## PROBLEM DETAILS
How many lines in the material below contain the word "screenshot"? Answer with the number alone.

## ENTRIES SHOWN
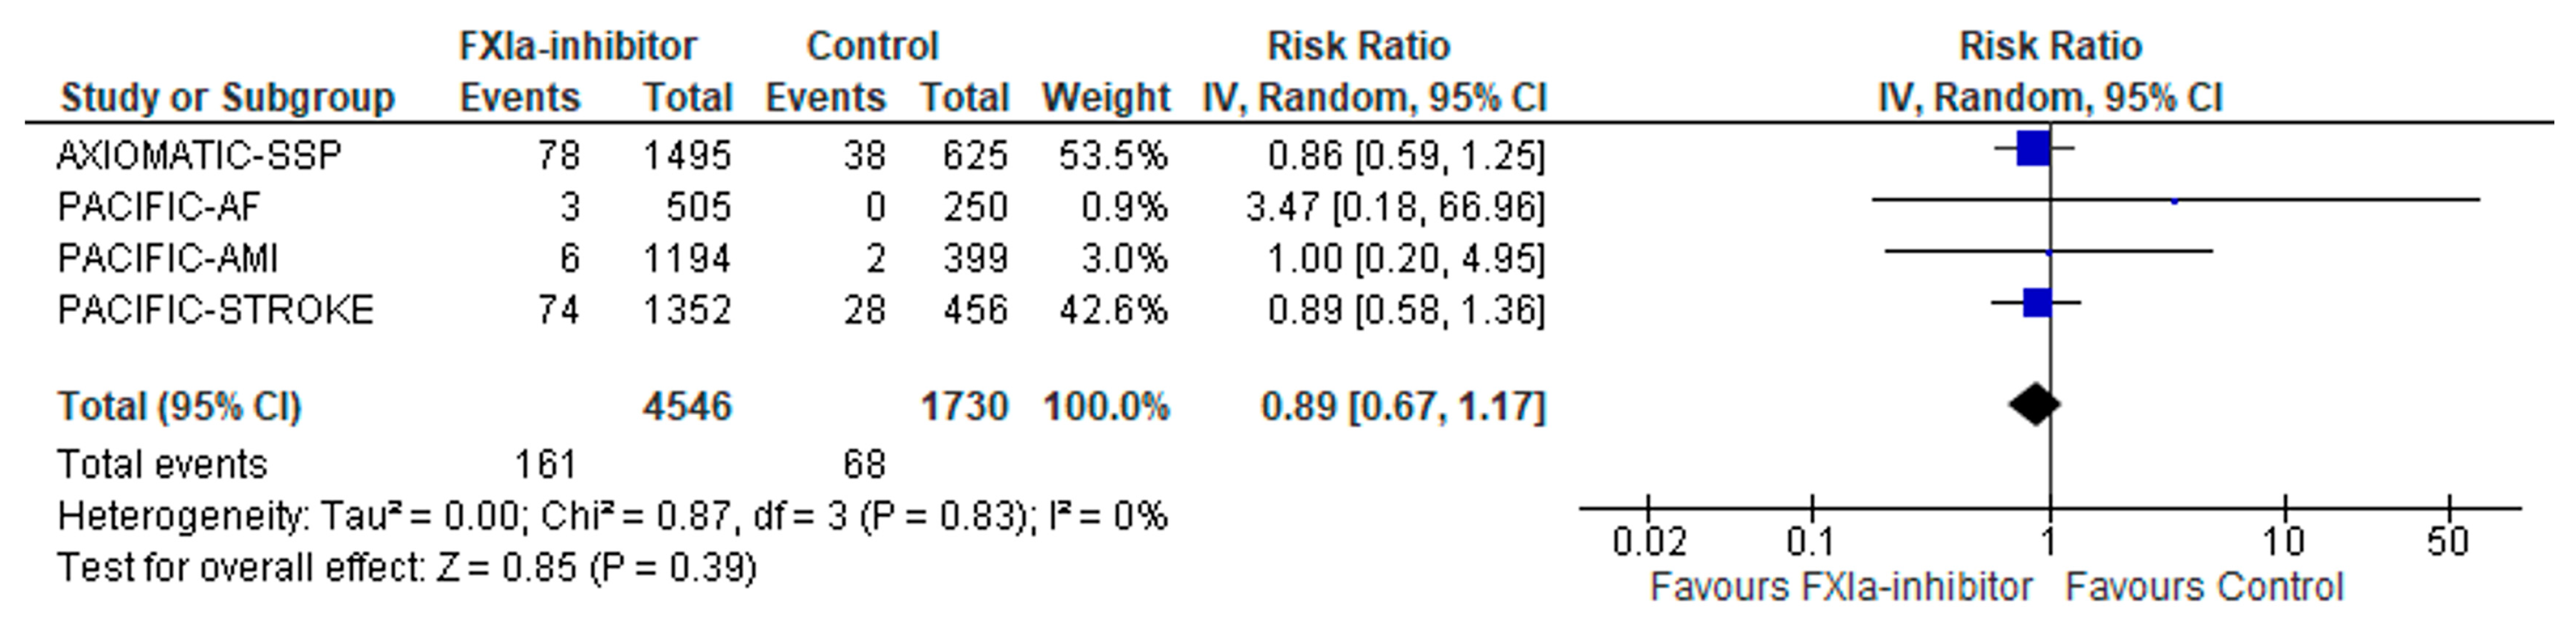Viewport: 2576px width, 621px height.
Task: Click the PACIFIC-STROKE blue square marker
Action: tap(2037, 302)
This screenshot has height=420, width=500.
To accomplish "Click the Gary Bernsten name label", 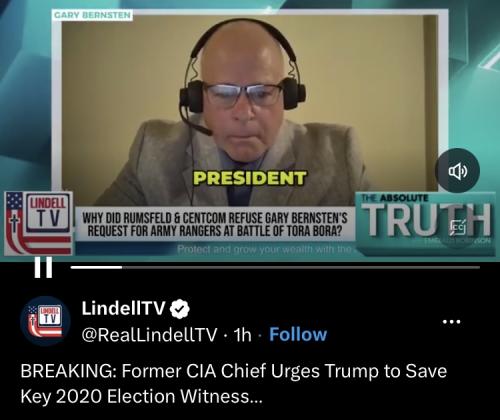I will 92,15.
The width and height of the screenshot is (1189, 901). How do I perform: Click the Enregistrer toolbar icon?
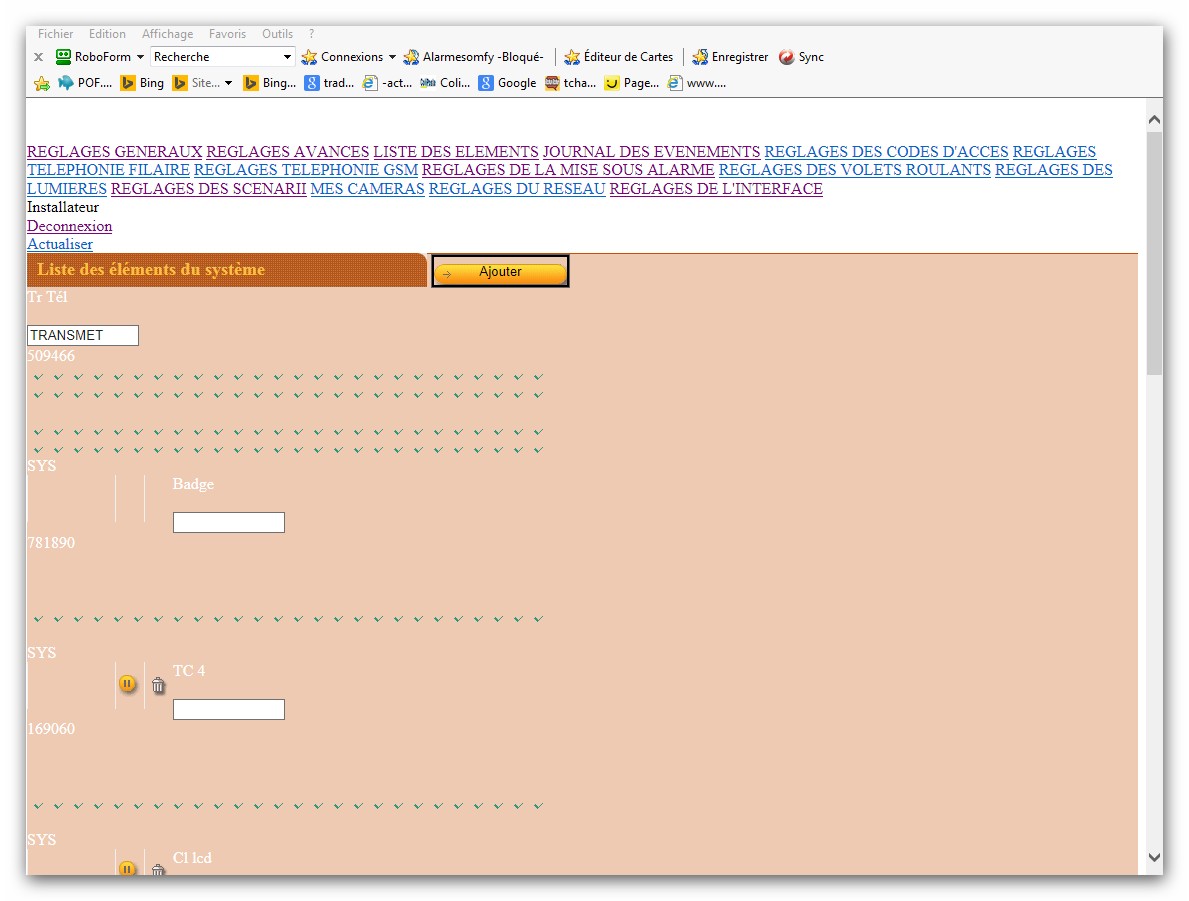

## ANSWER BOX
2